Class of chemicals derived from steroids

Cholecalciferol, an example of a 9,10-secosteroid. IUPAC-approved carbon numbering and ring labeling is shown in the picture. Since secosteroids are derived from steroids, they retain the same labeling system as steroids.

The parent steroid skeleton. The B-ring of the parent steroid is broken between C9 and C10 to yield D vitamins.

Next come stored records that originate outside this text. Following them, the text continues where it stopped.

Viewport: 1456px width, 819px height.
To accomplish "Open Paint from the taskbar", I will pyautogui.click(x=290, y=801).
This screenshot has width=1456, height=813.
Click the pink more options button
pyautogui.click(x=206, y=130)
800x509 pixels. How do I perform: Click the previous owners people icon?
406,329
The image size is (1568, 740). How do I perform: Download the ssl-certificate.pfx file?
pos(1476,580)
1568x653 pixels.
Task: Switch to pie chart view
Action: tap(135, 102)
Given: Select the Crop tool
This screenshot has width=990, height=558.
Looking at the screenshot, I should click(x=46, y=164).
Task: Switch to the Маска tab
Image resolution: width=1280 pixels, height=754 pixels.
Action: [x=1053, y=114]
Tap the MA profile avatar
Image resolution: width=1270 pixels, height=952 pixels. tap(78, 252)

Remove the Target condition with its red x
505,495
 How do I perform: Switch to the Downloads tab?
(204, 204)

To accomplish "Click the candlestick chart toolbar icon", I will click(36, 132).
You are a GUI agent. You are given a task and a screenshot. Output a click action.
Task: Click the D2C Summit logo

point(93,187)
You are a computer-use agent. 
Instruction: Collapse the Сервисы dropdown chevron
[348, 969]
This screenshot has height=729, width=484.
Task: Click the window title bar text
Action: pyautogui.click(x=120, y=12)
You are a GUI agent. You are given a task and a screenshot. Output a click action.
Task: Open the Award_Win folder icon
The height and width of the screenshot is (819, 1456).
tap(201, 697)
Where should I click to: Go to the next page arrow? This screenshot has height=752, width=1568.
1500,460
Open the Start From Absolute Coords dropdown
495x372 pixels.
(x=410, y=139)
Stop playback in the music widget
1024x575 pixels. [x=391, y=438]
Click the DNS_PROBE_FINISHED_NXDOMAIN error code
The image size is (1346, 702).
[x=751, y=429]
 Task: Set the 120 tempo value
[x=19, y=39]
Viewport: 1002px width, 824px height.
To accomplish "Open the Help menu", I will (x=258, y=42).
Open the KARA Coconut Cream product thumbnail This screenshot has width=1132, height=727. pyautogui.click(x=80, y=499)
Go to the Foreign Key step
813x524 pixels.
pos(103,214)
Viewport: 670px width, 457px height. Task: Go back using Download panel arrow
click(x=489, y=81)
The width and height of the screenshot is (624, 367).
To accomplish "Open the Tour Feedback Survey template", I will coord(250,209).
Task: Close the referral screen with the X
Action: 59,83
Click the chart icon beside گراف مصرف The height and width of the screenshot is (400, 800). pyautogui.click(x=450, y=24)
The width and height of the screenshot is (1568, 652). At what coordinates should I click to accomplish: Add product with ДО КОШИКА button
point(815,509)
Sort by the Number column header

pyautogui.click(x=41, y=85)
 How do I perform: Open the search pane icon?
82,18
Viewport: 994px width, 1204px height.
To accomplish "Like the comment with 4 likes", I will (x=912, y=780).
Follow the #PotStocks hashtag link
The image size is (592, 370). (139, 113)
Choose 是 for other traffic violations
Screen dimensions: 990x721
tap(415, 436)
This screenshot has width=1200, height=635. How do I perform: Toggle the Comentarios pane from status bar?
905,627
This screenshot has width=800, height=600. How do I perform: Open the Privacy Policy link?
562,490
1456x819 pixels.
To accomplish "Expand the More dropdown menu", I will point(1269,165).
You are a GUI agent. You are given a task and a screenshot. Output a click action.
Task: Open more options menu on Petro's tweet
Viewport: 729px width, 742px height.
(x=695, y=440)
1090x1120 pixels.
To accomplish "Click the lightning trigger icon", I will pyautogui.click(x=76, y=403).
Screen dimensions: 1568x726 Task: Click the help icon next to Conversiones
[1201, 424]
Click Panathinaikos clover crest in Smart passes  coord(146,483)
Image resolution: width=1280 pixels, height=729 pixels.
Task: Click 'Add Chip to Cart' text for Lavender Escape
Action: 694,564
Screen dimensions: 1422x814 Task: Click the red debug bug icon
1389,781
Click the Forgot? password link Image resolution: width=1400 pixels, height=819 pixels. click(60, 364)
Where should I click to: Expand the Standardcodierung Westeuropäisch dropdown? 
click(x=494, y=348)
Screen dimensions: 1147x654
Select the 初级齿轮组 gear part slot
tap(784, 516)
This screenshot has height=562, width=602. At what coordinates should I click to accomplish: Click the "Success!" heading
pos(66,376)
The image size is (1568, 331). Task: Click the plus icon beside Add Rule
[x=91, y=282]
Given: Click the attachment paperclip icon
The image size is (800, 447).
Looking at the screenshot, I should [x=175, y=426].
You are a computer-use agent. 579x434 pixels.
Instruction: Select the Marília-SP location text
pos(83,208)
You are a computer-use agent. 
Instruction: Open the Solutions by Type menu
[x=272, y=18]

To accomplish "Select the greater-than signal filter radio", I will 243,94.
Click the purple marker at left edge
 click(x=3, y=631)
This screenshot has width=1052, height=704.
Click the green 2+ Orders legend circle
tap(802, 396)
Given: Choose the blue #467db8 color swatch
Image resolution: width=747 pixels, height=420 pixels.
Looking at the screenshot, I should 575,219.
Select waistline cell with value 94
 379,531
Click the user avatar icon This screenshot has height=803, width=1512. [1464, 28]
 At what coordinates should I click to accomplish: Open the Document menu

A secosteroid (/'sɛkoʊ,stɛrɔɪd/) is a type of steroid with a "broken" ring. The word secosteroid derives from the Latin verb secare meaning "to cut", and 'steroid'. Secosteroids are described as a subclass of steroids under the IUPAC nomenclature. Some sources instead describe them as compounds derived from steroids.

Types or subclasses of secosteroids are defined by the carbon atoms of the parent steroid skeleton where the ring cleavage has taken place. For example, 9,10-secosteroids are derived from cleavage of the bond between carbon atoms C9 and C10 of the steroid B-ring (similarly 5,6-secosteroids, 13,14-secosteroids, etc.).

The prototypical secosteroid is cholecalciferol (vitamin D_{3}). Its IUPAC systematic is "(5Z,7E)-(3S)-9,10-secocholestra-5,7,10(19)-trien-3-ol".

Some nonsteroidal estrogens, like doisynolic acid (cleaved on the D ring) and allenolic acid, are also secosteroids or secosteroid-like compounds.